Findo o momento mais crítico da pandemia, em maio do presente ano o Ministério da Saúde, por meio da Agência Nacional de Vigilância Sanitária (Anvisa) determinou o fim de referido estado de emergência, flexibilizando as medidas sanitárias
Certo é, ultrapassada a fase mais grave, muitas empresas retomaram o regime de trabalho presencial ou híbrido, determinando que seus empregados retornassem integral ou parcialmente ao seus postos de trabalho.
Ocorre, não raras vezes, empregados apresentam atestados médicos, por meio dos quais noticiam aos empregadores não ser possível reassumir o trabalho presencial, alegando “transtorno de adaptação”, doença assim capitulada no Código Internacional de Doenças (CID): 10- F43 – Reações ao Stress Grave e Transtornos de Adaptação.
Em verdade, o CID tem sido utilizado por empregados que sofrem – ou julgam sofrer – a “síndrome da cabana”. Tal síndrome, de modo suscinto, revela-se na dificuldade de que pessoas enfrentam ao retornar à sua rotina após o período de isolamento, conduzindo-as a um sentimento de angústia, do qual decorrem uma série de sintomas.
A Síndrome da Cabana está diretamente ligada à experiência do ser humano ficar longos períodos em isolamento social. Para alguns indivíduos, esse tipo de acontecimento pode ser um gatilho. O termo foi descrito no início dos anos 1900, em função de pessoas que permaneciam em lugares remotos para caçar, isolando-se por longos períodos e, quando retornavam ao convívio social, por vezes não conseguiam retomar a rotina e desenvolviam uma fobia de sair do ambiente doméstico e de se relacionar com os outros.[2]
Assim, transtorno de adaptação ou stress emocional pode ser definido como um estado de desequilíbrio do funcionamento psíquico e orgânico que ocorre quando o organismo necessita utilizar seus recursos psicobiológicos para lidar com eventos que exijam uma ação defensiva. O transtorno de adaptação é desencadeado pela necessidade da pessoa de lidar com algo que ameaça sua homeostase ou equilíbrio interno. Quando os recursos do momento são insuficientes devido à vulnerabilidade pessoal ou à ausência de estratégia de enfrentamento ou, ainda, pela gravidade ou intensidade do estressor presente, o organismo pode ser afetado em sua plenitude com consequências graves para a saúde física ou mental.[3]

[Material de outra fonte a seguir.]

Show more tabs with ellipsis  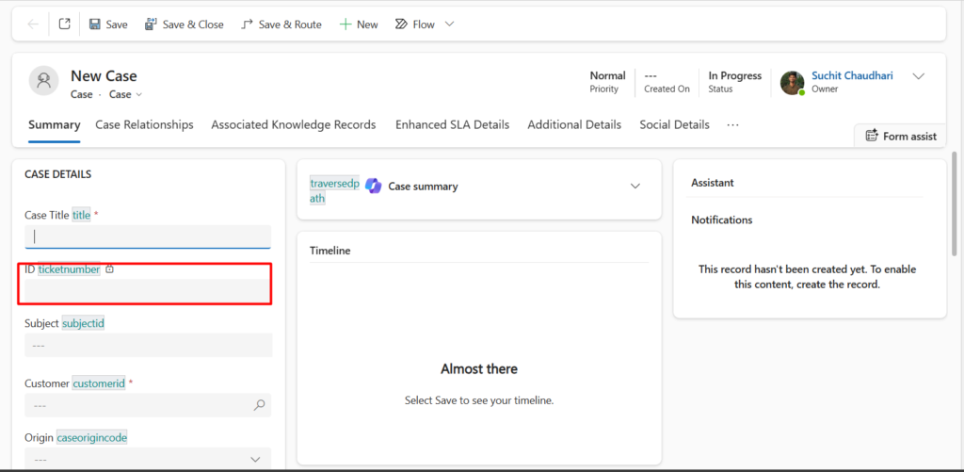(x=733, y=124)
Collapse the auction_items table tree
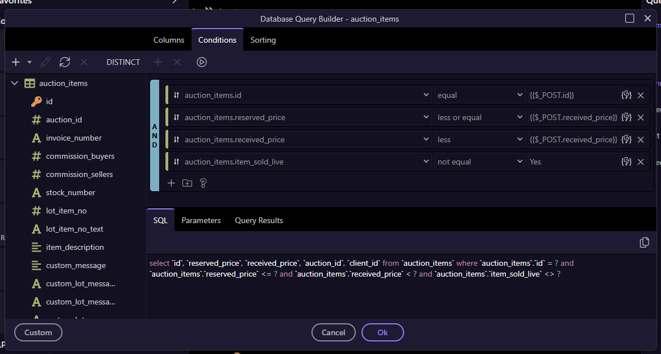The image size is (661, 354). coord(15,83)
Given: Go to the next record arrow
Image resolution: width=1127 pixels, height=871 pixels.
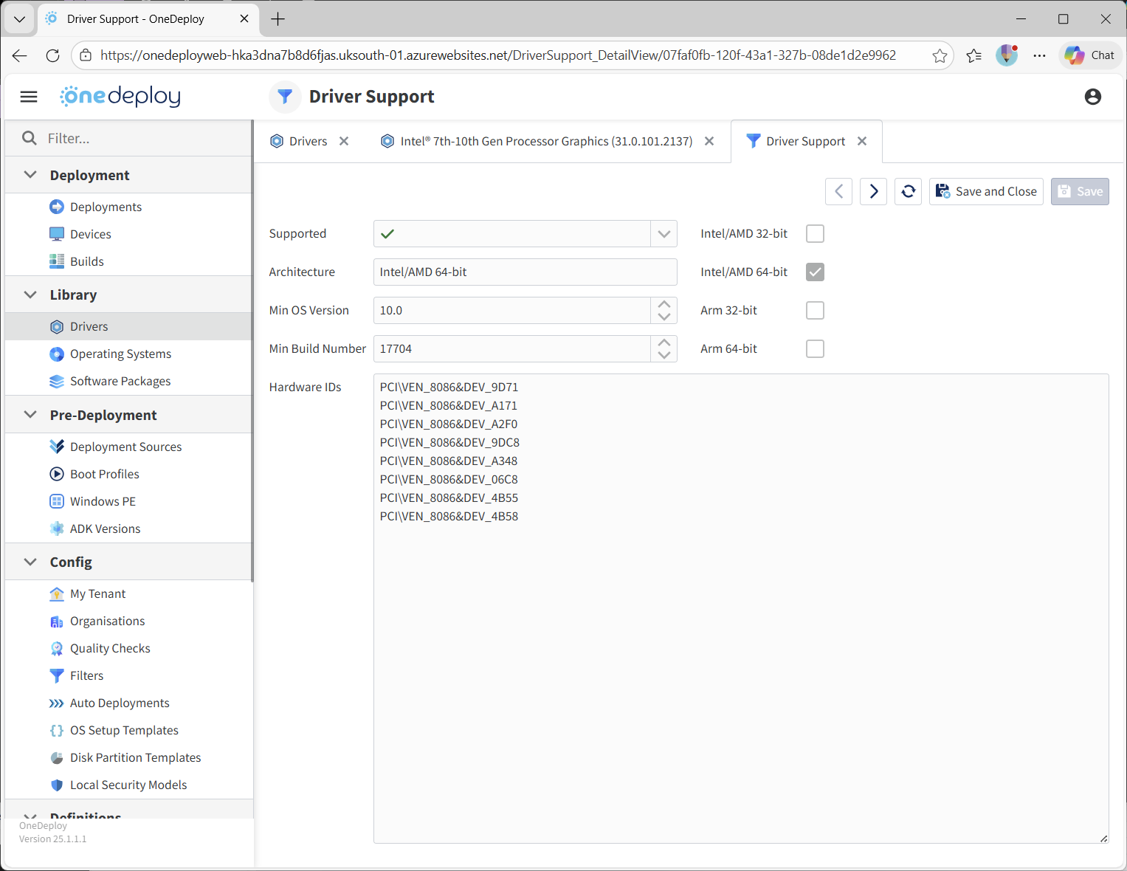Looking at the screenshot, I should coord(873,191).
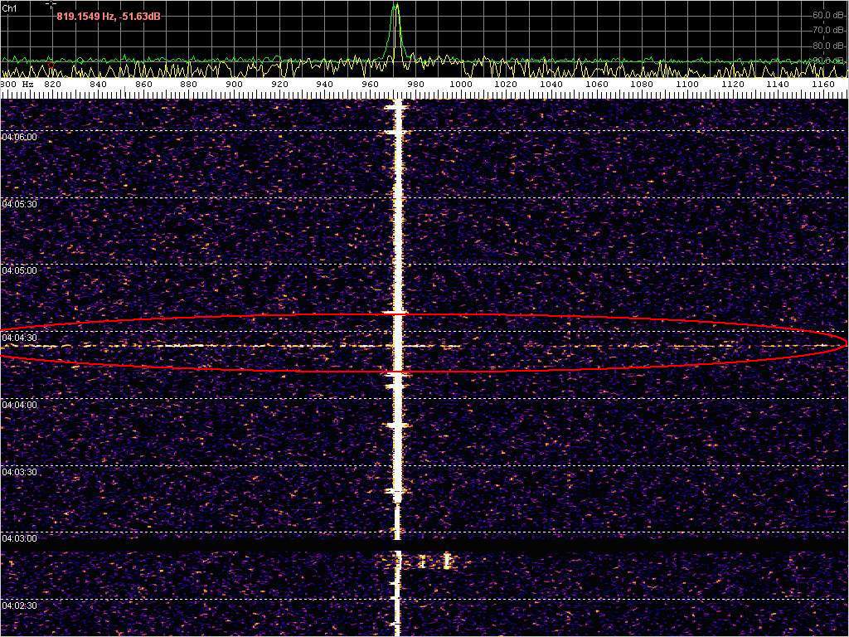Click the 04:05:00 time marker
Image resolution: width=849 pixels, height=637 pixels.
pos(19,270)
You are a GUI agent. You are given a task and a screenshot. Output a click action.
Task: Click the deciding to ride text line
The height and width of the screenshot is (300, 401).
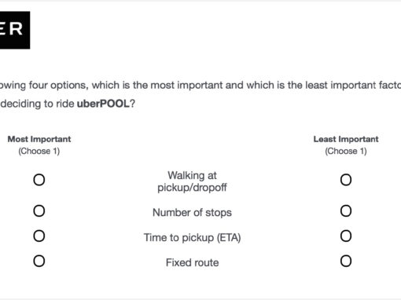pyautogui.click(x=68, y=104)
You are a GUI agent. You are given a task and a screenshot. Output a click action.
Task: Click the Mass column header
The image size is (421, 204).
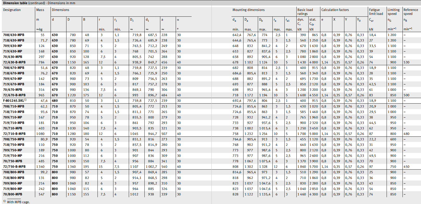tap(40, 10)
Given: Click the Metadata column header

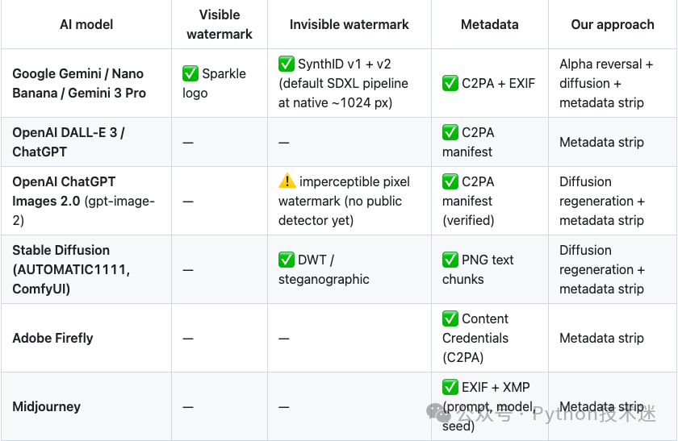Looking at the screenshot, I should (x=489, y=24).
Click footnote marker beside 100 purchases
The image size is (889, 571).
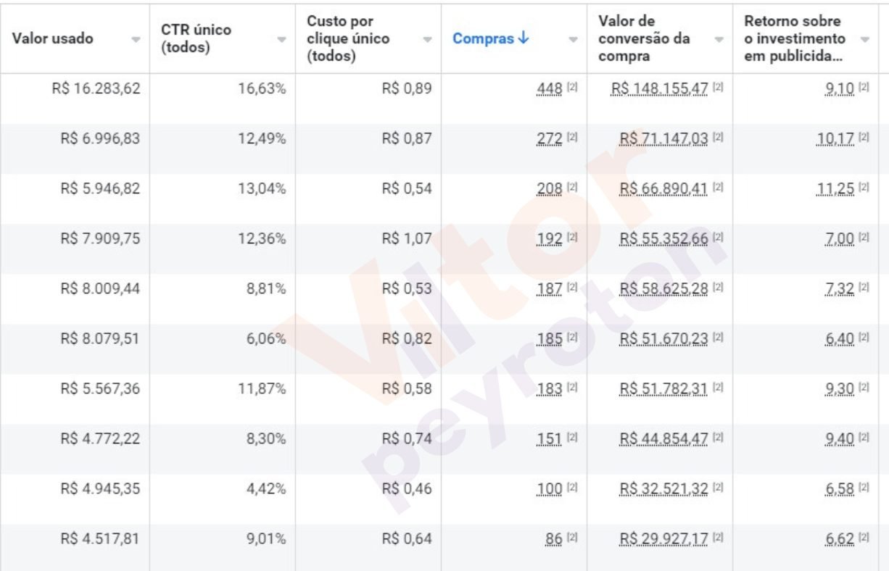pyautogui.click(x=572, y=488)
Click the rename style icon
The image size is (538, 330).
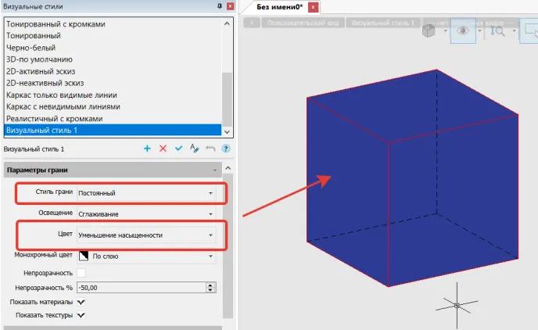[195, 149]
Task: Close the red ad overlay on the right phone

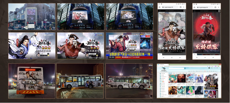Action: [x=219, y=11]
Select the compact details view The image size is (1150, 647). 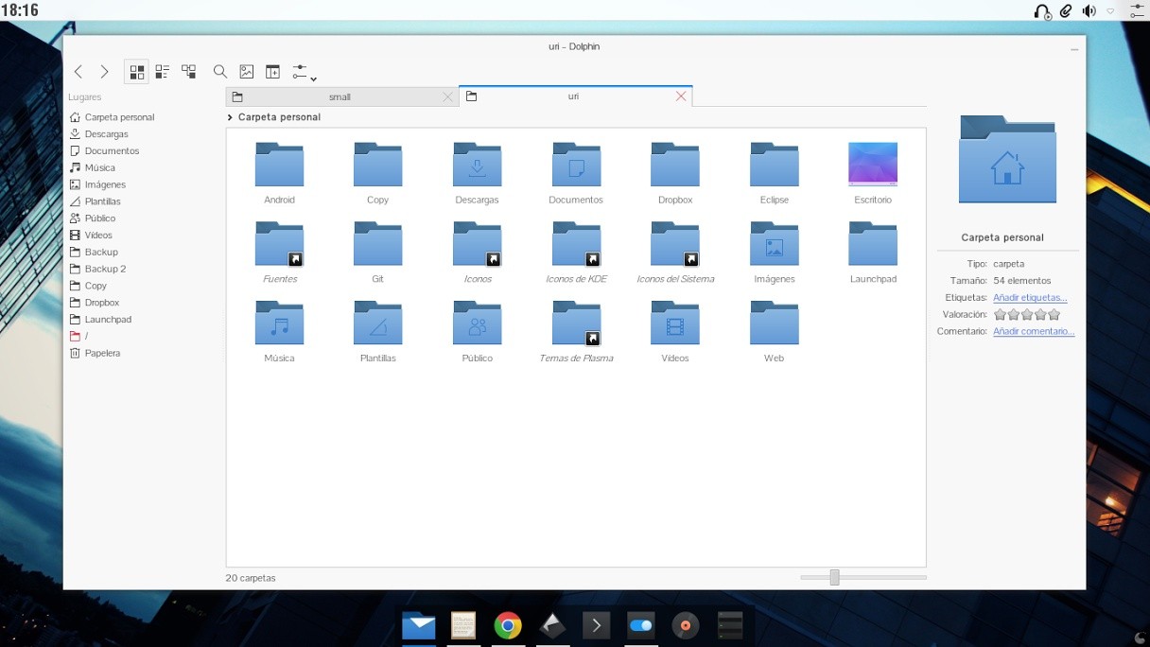pos(162,71)
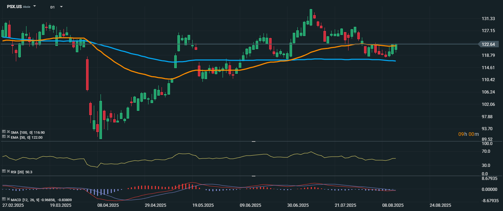The image size is (503, 211).
Task: Click the 30.06.2025 date on time axis
Action: [298, 205]
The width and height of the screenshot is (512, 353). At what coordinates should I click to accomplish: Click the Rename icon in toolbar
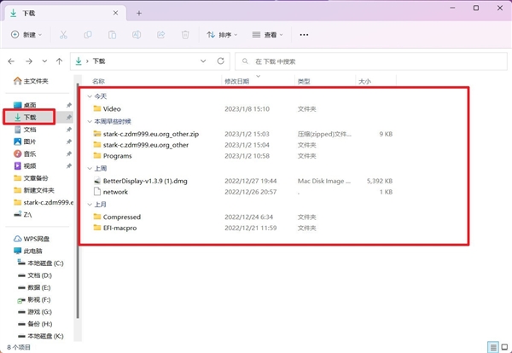137,35
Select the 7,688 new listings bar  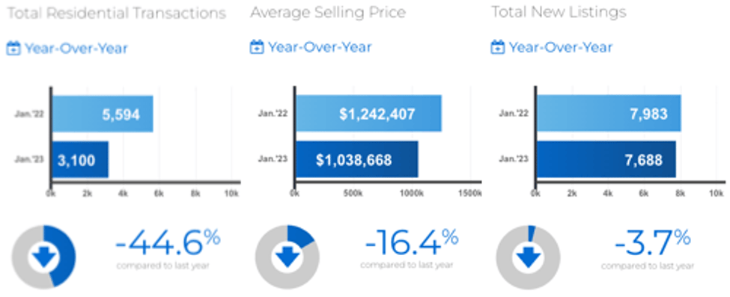click(606, 159)
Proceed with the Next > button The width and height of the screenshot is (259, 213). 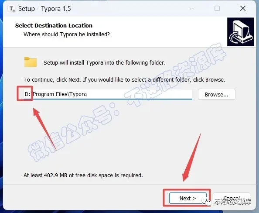188,198
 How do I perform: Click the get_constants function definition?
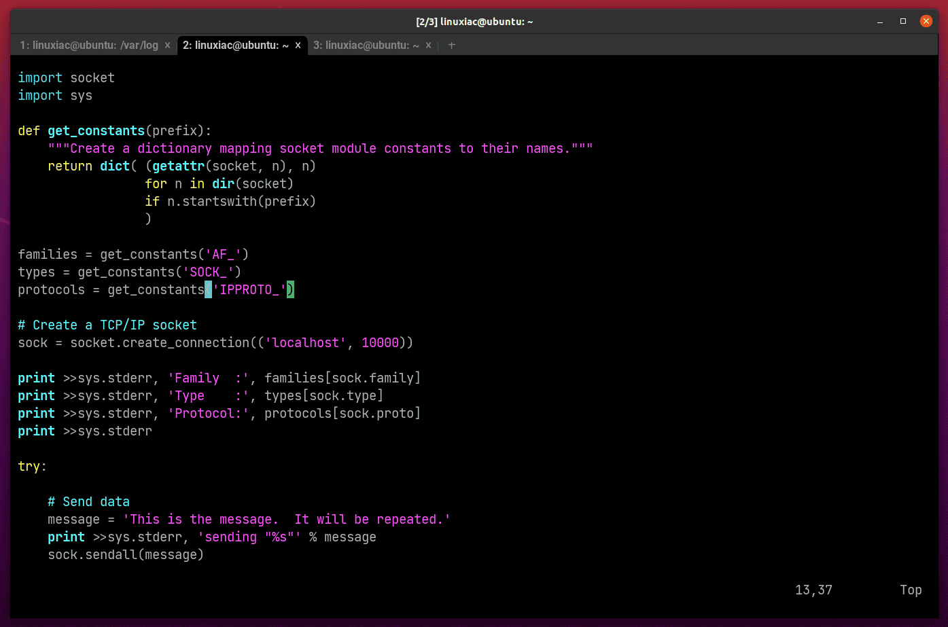coord(95,130)
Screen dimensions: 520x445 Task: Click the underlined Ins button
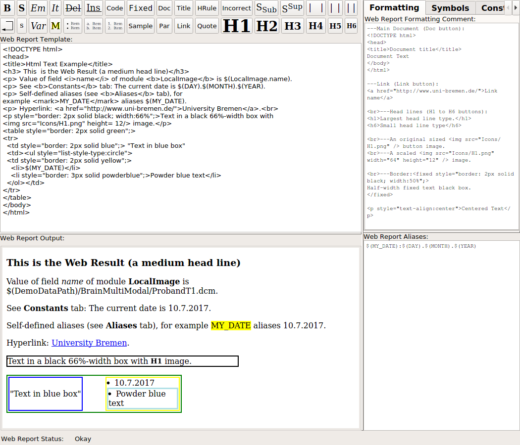tap(94, 8)
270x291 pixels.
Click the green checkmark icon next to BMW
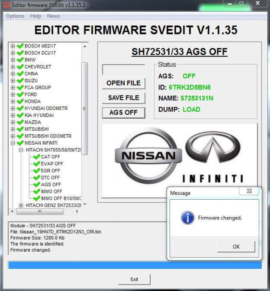[x=20, y=60]
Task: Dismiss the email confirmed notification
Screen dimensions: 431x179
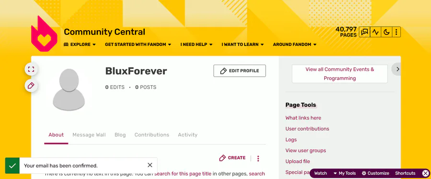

Importa salientar, os sintomas que caracterizam as “Reações ao Stress Grave e Transtornos de Adaptação” são específicas e hão de ser diagnosticadas por profisisonais habilitados. Não é qualquer ausência de vontade de retornar ao trabalho presencial que caracteriza a doença, sendo necessário o reconhecimento de verdadeiro desequilíbrio psíquico e orgânico desencadeado pela ordem de retorno ao posto de trabalho.
Após tanto tempo de isolamento todos nós – sem exceção – desenvolvemos novas dinâmicas comportamentais e alteramos nossa rotina: novo horário de despertar, refeições caseiras, maior convívio com a família, ganho de tempo e produtividade em razão da desnecessidade de deslocamento e outars tantas vantagens. Com algumas exceções, considerável parte dos trabalhadores pode preferir permanecer nesta “zona de conforto”; entretanto, é preciso saber que o empregador tem o direito potestativo de exigir retornem os empregados ao trabalho presencial.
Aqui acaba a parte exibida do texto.